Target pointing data
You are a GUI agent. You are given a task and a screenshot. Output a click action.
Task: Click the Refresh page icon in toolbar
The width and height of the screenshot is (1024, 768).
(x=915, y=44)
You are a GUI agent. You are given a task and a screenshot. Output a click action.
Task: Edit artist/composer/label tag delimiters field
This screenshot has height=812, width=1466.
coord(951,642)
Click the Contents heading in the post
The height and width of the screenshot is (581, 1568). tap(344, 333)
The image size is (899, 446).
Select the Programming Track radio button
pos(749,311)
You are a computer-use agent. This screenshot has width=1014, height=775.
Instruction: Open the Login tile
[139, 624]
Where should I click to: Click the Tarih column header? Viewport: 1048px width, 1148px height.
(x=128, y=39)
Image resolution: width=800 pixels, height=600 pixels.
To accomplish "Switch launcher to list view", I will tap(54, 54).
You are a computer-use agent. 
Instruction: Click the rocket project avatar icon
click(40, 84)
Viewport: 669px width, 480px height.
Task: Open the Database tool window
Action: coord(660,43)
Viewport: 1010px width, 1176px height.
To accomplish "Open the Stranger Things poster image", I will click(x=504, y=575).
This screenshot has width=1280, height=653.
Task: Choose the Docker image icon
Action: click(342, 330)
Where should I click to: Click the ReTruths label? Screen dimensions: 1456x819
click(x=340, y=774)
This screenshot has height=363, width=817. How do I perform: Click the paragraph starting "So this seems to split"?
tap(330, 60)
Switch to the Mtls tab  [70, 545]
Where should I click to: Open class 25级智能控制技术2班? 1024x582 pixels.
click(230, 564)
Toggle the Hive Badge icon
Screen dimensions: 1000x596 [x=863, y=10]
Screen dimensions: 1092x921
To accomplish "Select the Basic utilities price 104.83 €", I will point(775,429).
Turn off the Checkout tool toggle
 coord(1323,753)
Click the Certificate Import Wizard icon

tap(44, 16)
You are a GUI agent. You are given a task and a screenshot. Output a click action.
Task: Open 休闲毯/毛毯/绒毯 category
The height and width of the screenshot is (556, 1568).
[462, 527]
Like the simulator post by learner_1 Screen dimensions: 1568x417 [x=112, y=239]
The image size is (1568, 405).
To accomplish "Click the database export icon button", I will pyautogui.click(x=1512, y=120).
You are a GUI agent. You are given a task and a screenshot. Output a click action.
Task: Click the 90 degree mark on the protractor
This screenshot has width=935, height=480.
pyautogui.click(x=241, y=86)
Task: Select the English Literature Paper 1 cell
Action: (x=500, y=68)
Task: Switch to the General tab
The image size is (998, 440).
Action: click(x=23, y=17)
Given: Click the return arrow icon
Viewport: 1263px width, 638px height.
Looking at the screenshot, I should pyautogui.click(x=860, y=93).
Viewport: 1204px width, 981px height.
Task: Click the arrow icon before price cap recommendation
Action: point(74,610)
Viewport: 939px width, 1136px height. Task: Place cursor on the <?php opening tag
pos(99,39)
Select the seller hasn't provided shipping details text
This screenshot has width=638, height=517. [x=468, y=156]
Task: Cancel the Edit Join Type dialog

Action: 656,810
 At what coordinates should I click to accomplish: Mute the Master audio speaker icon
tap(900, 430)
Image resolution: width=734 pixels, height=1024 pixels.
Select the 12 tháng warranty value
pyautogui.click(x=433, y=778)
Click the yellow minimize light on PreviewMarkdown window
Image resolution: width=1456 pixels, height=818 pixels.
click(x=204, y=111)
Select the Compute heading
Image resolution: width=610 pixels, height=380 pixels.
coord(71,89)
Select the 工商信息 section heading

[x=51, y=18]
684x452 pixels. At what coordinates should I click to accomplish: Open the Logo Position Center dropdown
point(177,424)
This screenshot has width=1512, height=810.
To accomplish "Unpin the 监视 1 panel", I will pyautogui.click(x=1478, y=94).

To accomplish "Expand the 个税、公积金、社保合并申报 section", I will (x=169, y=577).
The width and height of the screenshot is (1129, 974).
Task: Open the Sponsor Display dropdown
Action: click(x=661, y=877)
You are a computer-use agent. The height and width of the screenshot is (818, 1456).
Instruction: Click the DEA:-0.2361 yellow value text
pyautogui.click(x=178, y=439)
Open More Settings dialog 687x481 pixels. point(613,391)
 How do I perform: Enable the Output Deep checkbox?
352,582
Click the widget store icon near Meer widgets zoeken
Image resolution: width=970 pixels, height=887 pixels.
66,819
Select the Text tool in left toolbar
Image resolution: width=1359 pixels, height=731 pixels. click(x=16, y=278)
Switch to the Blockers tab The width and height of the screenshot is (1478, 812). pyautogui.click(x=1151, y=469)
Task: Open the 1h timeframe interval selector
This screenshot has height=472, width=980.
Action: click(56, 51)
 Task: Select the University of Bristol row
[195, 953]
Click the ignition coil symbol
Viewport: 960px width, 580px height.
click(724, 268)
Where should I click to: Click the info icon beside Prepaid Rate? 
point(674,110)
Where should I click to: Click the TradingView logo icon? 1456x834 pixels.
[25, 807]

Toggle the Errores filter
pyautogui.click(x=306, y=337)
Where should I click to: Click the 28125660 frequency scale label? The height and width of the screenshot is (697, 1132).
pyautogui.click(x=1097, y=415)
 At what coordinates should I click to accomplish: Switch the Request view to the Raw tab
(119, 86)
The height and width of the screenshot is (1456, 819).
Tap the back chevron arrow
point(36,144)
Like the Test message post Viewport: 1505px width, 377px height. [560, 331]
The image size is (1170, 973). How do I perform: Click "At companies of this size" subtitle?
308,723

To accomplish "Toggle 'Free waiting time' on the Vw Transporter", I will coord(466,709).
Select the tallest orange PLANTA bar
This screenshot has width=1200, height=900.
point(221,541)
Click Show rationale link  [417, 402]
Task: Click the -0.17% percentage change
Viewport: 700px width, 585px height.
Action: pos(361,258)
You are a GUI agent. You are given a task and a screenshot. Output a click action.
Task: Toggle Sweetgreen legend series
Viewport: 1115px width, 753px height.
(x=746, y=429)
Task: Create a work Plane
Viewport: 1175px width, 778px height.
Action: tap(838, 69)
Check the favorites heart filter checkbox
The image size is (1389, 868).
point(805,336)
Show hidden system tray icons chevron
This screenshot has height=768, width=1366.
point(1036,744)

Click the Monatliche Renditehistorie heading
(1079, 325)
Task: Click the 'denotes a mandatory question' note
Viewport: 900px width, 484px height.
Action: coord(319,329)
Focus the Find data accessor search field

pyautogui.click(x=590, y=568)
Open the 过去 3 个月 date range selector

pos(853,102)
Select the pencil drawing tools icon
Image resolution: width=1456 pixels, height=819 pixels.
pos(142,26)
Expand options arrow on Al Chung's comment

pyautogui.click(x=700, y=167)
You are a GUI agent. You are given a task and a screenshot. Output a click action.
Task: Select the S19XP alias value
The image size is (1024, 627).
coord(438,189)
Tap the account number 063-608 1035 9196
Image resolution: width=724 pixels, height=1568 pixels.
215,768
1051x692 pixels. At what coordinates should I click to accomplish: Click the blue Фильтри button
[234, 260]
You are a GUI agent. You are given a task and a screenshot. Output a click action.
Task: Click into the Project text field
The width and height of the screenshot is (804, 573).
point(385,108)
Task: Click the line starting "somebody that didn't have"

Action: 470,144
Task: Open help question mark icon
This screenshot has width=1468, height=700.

### EXERCISE DESCRIPTION
Give as a JSON list of strings, one per line with blank lines left out, the part of the listing above that opens with the line containing "Viewport: 1010px width, 1176px height." and closes with the line containing "click(x=340, y=774)".

### EXERCISE OUTPUT
[
  "Viewport: 1010px width, 1176px height.",
  "To accomplish \"Open the Stranger Things poster image\", I will click(x=504, y=575).",
  "This screenshot has width=1280, height=653.",
  "Task: Choose the Docker image icon",
  "Action: click(342, 330)",
  "Where should I click to: Click the ReTruths label? Screen dimensions: 1456x819",
  "click(x=340, y=774)"
]